*WORK TO COMPLETE:*
What do the lines say from the start of the entries through the one containing "Accueil (30, 88)"? Repeat them exactly.

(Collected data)
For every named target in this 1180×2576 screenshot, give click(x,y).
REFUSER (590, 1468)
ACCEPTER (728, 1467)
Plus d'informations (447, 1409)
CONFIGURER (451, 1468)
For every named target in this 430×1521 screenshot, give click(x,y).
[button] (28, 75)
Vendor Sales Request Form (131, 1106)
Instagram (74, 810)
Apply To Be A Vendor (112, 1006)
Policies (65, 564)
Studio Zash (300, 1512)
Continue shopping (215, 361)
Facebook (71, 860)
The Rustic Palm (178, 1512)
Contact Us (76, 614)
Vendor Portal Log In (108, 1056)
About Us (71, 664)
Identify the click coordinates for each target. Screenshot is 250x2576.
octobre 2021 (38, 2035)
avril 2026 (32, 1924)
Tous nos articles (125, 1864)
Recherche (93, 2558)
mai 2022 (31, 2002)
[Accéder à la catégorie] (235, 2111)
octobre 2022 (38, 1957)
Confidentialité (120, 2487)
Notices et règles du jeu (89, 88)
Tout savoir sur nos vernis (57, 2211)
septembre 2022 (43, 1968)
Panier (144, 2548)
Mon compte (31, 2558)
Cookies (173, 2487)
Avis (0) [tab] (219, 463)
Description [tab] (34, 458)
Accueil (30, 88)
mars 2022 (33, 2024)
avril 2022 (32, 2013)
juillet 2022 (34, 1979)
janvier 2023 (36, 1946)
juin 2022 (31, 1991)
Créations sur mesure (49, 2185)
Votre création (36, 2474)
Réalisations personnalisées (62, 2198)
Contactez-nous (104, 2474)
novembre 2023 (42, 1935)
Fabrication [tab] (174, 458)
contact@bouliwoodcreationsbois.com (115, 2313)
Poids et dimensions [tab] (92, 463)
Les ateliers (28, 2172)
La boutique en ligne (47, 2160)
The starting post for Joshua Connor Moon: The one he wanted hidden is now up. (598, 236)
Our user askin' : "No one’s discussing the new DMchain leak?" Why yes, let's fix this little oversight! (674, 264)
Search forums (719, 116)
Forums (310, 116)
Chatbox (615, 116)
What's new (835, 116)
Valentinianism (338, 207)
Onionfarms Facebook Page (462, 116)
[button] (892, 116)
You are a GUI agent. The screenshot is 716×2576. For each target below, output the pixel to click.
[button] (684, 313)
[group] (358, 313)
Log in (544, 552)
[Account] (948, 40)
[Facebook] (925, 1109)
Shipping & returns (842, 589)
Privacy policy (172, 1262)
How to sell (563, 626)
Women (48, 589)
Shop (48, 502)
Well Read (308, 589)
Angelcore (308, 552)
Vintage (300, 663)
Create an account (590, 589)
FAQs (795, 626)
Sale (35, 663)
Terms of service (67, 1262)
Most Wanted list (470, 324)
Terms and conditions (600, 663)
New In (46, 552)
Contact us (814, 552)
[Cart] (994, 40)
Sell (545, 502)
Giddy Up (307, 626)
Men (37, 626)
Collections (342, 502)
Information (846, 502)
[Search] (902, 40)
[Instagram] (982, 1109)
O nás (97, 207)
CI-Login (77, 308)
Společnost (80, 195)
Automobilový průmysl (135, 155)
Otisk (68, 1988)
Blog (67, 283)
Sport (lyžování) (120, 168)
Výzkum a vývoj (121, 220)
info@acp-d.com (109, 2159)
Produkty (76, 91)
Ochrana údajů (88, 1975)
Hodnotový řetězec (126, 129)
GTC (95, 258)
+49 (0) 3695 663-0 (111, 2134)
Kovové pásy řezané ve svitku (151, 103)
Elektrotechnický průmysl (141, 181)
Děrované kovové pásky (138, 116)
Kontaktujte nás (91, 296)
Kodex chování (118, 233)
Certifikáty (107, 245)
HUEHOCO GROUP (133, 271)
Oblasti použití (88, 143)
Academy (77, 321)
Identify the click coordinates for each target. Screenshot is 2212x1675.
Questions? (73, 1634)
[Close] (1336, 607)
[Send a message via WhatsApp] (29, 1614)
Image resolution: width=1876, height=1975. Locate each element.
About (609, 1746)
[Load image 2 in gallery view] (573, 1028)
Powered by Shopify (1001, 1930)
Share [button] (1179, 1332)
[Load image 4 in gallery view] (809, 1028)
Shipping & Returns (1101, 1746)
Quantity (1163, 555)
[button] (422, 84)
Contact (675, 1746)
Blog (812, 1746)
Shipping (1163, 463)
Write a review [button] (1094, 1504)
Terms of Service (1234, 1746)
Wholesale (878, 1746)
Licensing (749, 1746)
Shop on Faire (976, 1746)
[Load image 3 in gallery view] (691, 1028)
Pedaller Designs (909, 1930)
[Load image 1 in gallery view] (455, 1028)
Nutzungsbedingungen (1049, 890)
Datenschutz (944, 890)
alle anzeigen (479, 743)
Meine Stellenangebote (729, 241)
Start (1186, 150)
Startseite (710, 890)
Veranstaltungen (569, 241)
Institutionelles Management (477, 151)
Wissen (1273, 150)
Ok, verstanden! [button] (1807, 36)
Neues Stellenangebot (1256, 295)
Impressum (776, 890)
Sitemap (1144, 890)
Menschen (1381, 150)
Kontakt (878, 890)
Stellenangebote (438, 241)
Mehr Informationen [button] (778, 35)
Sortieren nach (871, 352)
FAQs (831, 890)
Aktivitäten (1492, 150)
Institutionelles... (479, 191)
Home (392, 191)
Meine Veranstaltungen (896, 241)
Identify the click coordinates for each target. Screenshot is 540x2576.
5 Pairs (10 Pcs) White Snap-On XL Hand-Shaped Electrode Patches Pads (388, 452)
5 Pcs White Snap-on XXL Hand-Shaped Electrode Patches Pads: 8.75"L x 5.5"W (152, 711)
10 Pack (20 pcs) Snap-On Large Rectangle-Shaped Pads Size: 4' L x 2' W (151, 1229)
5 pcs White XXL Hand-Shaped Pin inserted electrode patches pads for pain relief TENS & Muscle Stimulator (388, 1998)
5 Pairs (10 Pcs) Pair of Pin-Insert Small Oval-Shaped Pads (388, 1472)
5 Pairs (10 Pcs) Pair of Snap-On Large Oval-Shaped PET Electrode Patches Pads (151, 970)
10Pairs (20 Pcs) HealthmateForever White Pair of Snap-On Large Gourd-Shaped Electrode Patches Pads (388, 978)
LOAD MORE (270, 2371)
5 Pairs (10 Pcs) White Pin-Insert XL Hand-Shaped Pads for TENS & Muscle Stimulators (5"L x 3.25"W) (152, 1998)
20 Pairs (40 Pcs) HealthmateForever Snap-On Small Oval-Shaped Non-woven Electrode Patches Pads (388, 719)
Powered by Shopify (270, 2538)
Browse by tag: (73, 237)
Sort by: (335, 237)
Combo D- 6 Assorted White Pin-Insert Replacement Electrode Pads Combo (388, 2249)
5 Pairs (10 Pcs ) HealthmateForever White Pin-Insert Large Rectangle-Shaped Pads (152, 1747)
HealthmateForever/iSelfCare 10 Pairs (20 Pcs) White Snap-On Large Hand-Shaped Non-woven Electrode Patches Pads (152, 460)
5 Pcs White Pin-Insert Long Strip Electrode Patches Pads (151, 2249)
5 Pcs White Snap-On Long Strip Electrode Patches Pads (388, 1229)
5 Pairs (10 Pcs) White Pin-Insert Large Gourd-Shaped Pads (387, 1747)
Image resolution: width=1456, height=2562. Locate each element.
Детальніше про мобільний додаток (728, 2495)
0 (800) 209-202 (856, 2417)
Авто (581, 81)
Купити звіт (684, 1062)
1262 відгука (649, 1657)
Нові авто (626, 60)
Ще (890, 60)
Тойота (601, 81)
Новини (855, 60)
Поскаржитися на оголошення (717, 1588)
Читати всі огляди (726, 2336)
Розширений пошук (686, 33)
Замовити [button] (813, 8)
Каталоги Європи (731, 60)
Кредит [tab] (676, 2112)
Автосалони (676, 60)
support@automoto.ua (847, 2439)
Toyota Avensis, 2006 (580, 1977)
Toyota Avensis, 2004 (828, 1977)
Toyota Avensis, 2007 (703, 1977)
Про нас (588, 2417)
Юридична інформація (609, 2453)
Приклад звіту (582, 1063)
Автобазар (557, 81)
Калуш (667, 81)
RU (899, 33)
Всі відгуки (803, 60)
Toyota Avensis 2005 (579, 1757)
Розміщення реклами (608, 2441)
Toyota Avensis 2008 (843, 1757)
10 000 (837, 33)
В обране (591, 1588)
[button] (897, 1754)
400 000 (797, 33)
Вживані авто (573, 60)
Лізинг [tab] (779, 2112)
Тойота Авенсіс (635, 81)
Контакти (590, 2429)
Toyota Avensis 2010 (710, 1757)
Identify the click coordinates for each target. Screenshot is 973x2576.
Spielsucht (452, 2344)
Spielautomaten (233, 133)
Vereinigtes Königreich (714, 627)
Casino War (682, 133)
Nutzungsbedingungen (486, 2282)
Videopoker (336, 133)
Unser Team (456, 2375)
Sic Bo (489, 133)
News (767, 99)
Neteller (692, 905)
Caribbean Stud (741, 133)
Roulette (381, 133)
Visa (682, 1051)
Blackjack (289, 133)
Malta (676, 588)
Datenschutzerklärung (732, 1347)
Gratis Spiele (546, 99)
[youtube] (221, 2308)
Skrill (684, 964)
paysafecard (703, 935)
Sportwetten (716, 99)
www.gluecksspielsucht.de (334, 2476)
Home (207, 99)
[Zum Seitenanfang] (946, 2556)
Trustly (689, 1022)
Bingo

*OUTPUT BELOW:*
For every named target in this 1180×2576 screenshot, give click(x,y).
REFUSER (590, 1468)
ACCEPTER (728, 1467)
Plus d'informations (447, 1409)
CONFIGURER (451, 1468)
For every named target in this 430×1521 screenshot, give click(x,y).
[button] (28, 75)
Vendor Sales Request Form (131, 1106)
Instagram (74, 810)
Apply To Be A Vendor (112, 1006)
Policies (65, 564)
Studio Zash (300, 1512)
Continue shopping (215, 361)
Facebook (71, 860)
The Rustic Palm (178, 1512)
Contact Us (76, 614)
Vendor Portal Log In (108, 1056)
About Us (71, 664)
Identify the click coordinates for each target. Screenshot is 250x2576.
octobre 2021 (38, 2035)
avril 2026 (32, 1924)
Tous nos articles (125, 1864)
Recherche (93, 2558)
mai 2022 (31, 2002)
[Accéder à la catégorie] (235, 2111)
octobre 2022 (38, 1957)
Confidentialité (120, 2487)
Notices et règles du jeu (89, 88)
Tout savoir sur nos vernis (57, 2211)
septembre 2022 (43, 1968)
Panier (144, 2548)
Mon compte (31, 2558)
Cookies (173, 2487)
Avis (0) [tab] (219, 463)
Description [tab] (34, 458)
Accueil (30, 88)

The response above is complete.